Anonymized case study
A $234k USDC drain, traced in minutes
A real Solana wallet was swept of its entire USDC balance in two transfers, 68 seconds apart. Addresses are redacted; every figure below comes from public on-chain data the report indexed automatically.
$233.8k
USDC drained
2
transfers
68 sec
drain window
1
recipient wallet
What happened
The victim's self-custody wallet (81RYqD…Rq81a) held a large USDC balance. Within a 68-second window, the entire balance moved out in two SPL token transfers to a single unlabeled wallet (7uTT8X…i8pZ). No SOL and no NFTs were touched — a signature pattern consistent with a leaked seed phrase or a maliciously-signed transaction, not a contract exploit.
What the report did automatically
- Scoped the incident day by value. Instead of guessing from transaction counts, it locked onto the day with the highest-value outflow — isolating the two USDC legs that mattered out of the wallet's history.
- Valued the loss correctly. USDC is a stablecoin, so the loss resolved to ≈ $233,794 at high confidence — not a misleading near-zero figure.
- Traced the destination & next hop. It identified the single recipient, checked the current on-chain balance, and flagged second-hop movement for exchange and law-enforcement follow-up.
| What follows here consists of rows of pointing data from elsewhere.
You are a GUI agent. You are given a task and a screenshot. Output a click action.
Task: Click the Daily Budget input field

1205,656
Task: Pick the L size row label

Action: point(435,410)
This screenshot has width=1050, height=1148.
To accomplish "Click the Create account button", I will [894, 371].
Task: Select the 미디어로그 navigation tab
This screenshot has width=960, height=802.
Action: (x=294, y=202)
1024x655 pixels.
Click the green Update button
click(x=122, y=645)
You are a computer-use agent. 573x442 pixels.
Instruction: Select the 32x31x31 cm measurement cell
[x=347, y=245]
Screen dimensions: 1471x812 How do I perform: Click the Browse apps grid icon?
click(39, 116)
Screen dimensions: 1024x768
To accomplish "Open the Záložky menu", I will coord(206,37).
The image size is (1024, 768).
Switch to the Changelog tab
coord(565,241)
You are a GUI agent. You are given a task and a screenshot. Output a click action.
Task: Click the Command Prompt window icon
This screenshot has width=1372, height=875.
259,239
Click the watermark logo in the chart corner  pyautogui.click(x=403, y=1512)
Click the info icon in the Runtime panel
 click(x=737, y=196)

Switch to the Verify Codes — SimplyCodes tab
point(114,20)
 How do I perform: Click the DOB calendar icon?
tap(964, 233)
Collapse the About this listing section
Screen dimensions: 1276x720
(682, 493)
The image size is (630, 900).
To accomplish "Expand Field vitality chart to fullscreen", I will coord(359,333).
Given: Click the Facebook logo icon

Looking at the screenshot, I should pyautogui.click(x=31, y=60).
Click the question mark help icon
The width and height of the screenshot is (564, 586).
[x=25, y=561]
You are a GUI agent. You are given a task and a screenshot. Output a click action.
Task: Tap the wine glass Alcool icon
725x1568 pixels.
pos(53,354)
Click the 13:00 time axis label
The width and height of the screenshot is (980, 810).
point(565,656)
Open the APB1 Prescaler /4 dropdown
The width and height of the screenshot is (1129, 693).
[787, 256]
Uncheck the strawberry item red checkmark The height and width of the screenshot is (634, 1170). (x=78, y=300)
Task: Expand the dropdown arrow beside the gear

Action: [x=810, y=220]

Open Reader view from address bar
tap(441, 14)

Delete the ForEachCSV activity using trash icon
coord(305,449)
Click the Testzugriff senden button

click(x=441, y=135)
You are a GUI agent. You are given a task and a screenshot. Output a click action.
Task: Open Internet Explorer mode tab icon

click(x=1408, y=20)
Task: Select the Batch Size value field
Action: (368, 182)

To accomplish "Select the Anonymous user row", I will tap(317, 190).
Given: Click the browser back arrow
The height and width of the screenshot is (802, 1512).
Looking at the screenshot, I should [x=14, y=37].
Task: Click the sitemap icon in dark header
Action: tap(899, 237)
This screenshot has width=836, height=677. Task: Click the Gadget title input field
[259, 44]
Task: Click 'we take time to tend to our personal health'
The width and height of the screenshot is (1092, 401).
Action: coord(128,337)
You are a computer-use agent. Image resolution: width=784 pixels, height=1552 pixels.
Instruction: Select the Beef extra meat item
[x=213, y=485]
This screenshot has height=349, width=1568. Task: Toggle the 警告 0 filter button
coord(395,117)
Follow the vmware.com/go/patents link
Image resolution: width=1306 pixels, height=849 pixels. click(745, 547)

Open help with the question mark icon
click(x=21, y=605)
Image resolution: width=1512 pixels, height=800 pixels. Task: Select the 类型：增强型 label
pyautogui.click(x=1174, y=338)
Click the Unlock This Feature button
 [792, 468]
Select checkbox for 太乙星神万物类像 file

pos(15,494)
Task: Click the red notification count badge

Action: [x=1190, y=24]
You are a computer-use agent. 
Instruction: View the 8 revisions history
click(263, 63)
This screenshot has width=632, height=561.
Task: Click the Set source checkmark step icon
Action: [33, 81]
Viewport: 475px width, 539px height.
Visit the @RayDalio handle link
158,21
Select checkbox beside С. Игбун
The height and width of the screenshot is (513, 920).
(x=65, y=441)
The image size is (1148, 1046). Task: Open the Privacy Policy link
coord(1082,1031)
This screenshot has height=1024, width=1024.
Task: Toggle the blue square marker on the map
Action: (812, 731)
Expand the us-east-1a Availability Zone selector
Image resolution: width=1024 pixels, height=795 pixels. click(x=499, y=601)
- Surfaced the recovery window. Because USDC is centrally issued, the report showed how much was still freezable and generated a ready-to-send Circle freeze-request letter pre-filled with the recipient address, amount, and full transaction signatures.
Why this matters
A block explorer shows the transactions. It does not tell a panicked victim how much is still freezable, who to contact, or hand them a compliance-ready letter and evidence pack. That packaging — the difference between raw data and an action you can take in the first hour — is the whole point of a Tracefunds case file.
Public on-chain data only. Not legal advice and not a recovery guarantee. A freeze is at the issuer's discretion and typically requires a law-enforcement report.